[发明专利]通过过表达degU基因提高抗真菌肽bacillomycin D产量的方法

摘要

本发明通过过表达degU基因提高抗真菌肽bacillomycin D产量的方法，属于生物技术领域。本方法首先以CGMCC No.0943枯草芽孢杆菌fmbJ为出发菌株，以大肠杆菌‑枯草芽孢杆菌穿梭克隆载体pCBS为骨架构建一个基因过表达载体pCBS‑LPDegUR，利用同源重组原理，通过双交换过程在淀粉酶位点敲入枯草芽孢杆菌fmbJ基因组DegU基因的方法构建了一株高产bacillomycin D菌株fmbJdegU。

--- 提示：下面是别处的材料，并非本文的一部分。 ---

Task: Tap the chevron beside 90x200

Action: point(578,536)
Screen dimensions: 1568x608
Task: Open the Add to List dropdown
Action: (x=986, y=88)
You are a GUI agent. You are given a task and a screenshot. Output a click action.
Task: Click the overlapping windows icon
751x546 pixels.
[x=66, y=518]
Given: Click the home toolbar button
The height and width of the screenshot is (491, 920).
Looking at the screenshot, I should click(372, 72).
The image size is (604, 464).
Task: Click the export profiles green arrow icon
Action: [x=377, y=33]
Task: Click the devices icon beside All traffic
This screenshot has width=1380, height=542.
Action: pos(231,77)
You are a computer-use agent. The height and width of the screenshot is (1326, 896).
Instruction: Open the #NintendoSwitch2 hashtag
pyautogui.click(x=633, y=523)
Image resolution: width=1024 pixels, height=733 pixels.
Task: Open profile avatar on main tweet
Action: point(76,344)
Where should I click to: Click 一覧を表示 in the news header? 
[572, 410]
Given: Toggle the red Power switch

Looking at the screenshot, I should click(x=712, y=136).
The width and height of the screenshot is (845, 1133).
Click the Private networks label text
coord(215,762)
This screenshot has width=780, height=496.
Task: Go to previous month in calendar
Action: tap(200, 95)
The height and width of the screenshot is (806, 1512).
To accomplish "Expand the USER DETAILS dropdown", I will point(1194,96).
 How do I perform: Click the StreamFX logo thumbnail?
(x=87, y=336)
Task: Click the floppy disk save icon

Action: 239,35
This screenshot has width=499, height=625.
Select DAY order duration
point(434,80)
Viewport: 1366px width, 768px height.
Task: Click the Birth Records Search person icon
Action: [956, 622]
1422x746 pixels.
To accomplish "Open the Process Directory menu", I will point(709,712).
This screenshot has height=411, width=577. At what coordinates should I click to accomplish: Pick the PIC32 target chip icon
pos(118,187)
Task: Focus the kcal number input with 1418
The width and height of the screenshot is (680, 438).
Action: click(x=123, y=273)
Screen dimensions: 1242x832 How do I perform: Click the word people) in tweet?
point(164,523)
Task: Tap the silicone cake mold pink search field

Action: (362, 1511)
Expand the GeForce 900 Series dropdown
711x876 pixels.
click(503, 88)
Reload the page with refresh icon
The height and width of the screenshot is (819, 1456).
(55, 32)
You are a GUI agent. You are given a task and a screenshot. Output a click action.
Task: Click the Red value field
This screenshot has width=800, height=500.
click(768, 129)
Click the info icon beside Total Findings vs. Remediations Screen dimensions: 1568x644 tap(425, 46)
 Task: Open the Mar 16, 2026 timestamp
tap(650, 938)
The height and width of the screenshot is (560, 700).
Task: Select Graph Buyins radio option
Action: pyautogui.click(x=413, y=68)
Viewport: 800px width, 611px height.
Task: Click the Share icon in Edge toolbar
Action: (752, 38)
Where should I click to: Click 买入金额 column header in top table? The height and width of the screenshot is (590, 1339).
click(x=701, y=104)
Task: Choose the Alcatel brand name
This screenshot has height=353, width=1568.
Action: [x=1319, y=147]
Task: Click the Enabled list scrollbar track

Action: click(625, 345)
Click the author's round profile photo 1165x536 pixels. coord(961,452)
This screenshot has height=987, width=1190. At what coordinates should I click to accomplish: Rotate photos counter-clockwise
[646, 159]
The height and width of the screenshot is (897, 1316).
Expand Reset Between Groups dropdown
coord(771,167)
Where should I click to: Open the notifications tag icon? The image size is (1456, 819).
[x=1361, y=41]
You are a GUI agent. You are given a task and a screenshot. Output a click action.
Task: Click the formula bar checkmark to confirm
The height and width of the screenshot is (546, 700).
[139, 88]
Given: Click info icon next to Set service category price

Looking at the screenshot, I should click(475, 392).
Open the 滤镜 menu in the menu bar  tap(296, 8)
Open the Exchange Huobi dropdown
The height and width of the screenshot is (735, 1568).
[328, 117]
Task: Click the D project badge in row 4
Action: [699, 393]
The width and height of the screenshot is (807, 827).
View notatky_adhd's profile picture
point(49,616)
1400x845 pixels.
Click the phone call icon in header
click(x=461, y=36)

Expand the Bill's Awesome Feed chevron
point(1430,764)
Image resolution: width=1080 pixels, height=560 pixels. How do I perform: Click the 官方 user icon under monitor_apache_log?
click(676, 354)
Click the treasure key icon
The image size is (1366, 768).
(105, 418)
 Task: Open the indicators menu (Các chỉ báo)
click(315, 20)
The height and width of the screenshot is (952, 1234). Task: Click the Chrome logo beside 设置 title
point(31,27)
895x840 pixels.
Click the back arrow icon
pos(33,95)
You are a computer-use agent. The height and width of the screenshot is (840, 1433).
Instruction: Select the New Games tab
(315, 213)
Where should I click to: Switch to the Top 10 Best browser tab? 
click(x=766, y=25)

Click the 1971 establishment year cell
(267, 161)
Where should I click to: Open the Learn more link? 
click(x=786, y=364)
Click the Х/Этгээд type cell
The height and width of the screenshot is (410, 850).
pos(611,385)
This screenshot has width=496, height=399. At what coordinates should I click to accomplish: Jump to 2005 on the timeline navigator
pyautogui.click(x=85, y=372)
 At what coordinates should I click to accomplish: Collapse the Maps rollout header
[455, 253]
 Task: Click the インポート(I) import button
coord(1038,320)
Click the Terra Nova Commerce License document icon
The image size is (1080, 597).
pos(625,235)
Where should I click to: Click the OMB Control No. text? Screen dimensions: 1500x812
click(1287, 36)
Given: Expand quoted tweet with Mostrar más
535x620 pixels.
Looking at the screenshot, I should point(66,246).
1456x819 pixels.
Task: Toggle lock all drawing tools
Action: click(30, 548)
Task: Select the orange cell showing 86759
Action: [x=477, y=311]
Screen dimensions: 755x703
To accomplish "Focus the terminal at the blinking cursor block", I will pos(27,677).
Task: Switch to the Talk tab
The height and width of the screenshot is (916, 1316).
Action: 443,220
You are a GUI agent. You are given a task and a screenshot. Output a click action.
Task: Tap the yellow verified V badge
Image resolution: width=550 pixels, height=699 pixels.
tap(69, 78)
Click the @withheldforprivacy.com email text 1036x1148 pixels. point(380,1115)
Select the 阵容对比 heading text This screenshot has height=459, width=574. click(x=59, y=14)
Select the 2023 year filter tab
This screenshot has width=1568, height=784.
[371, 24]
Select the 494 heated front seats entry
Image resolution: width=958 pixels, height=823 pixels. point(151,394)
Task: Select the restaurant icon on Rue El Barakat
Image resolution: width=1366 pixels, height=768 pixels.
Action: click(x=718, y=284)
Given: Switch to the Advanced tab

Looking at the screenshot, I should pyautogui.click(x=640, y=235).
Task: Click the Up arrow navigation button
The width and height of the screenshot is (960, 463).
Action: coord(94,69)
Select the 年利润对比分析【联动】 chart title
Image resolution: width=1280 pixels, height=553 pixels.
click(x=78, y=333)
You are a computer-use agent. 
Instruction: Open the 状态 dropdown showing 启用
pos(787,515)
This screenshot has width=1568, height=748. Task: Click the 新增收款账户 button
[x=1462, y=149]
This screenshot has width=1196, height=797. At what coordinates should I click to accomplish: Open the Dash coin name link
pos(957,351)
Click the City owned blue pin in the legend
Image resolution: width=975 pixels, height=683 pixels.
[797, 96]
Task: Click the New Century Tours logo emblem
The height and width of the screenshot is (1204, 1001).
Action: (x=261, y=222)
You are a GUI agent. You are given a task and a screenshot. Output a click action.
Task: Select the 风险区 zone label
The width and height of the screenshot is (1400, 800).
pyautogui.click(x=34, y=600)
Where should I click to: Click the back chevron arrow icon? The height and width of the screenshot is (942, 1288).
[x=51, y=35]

经过高效液相色谱分析，确定过表达DegU基因的菌株产bacillomycin D的能力大幅度提高。

主权项

1.通过过表达degU基因提高抗真菌肽bacillomycin D产量的方法，其特征在于：(1)degU基因过表达载体pCBS‑LPDegUR的构建设计引物DegU‑F和DegU‑R，以CGMCC No.0943枯草芽孢杆菌(Bacillus subtilis)fmbJ基因组DNA为模板PCR扩增带有酶切位点KpnI和NcoI的完整的degU基因片段702bp；设计引物PamyJ‑F和PamyJ‑R，以枯草芽孢杆菌fmbJ基因组DNA为模板PCR扩增带有SalI和KpnI酶切位点的完整fmbJ淀粉酶启动子基因片段349bp；设计引物L‑amy‑F和L‑amy‑R，以枯草芽孢杆菌fmbJ基因组DNA为模板PCR扩增带有SalI和BglII酶切位点的部分fmbJ淀粉酶基因片段1012bp；扩增得到的三个基因片段分别克隆至pMD19‑T载体，转化大肠杆菌(Escherichia coli)DH5a，经酶切验证、测序正确后，分别命名为pDegU‑T、pPamyJ‑T、pLamy‑T，于‑20℃条件下保存备用；pDegU‑T用KpnI和NcoI双酶切后获得degU片段，与经过相同双酶切处理的pMAD载体，用T4DNA连接酶连接，构建pCBS‑DegU载体，酶切验证正确后于‑20℃条件下保存备用；pPamyJ‑T用SalI和KpnI双酶切后获得PamyJ片段，与经过相同双酶切处理的pCBS‑DegU载体，用T4DNA连接酶连接，构建pCBS‑PDegU载体，酶切验证正确后于‑20℃条件下保存备用；pLamy‑T用SalI和BglII双酶切后获得Lamy片段，与经过SalI和BamHI双酶切处理的pCBS‑PDegU载体，利用BglII和BamHI为同尾酶的原因，消除载体上的BamHI酶切位点，用T4DNA连接酶连接，构建pCBS‑LPDegU载体，酶切验证正确后于‑20℃条件下保存备用；设计同源重组引物R‑amy‑F和R‑amy‑R，以枯草芽孢杆菌fmbJ基因组DNA为模板PCR扩增带有BglII和NcoI酶切位点的部分fmbJ淀粉酶基因片段952bp以及pCBS‑LPDegU载体的部分片段30bp，与经过BglII和NcoI双酶切处理的pCBS‑LPDegU载体，用同源重组酶连接，构建pCBS‑LPDegUR载体，酶切验证正确后，转化大肠杆菌JM110，用于进一步的电转化；(2)degU基因过表达菌株的获得以枯草芽孢杆菌fmbJ制备感受态细胞，采用电转化方法，将获得的degU基因过表达载体pCBS‑LPDegUR转化入枯草芽孢杆菌fmbJ，在基因组淀粉酶位点发生双交换，在红霉素抗性的LB平板上不长，但在无抗性的LB平板能够生长，且PCR验证出现PamyJ+degU的基因片段，此时获得的菌株即为过表达degU的菌株，命名为fmbJdegU，该菌株既包括的原本基因组上的degU基因，且在淀粉酶位点处插入了同样的degU基因，成为过表达degU基因的突变菌株，即为所得到的菌株。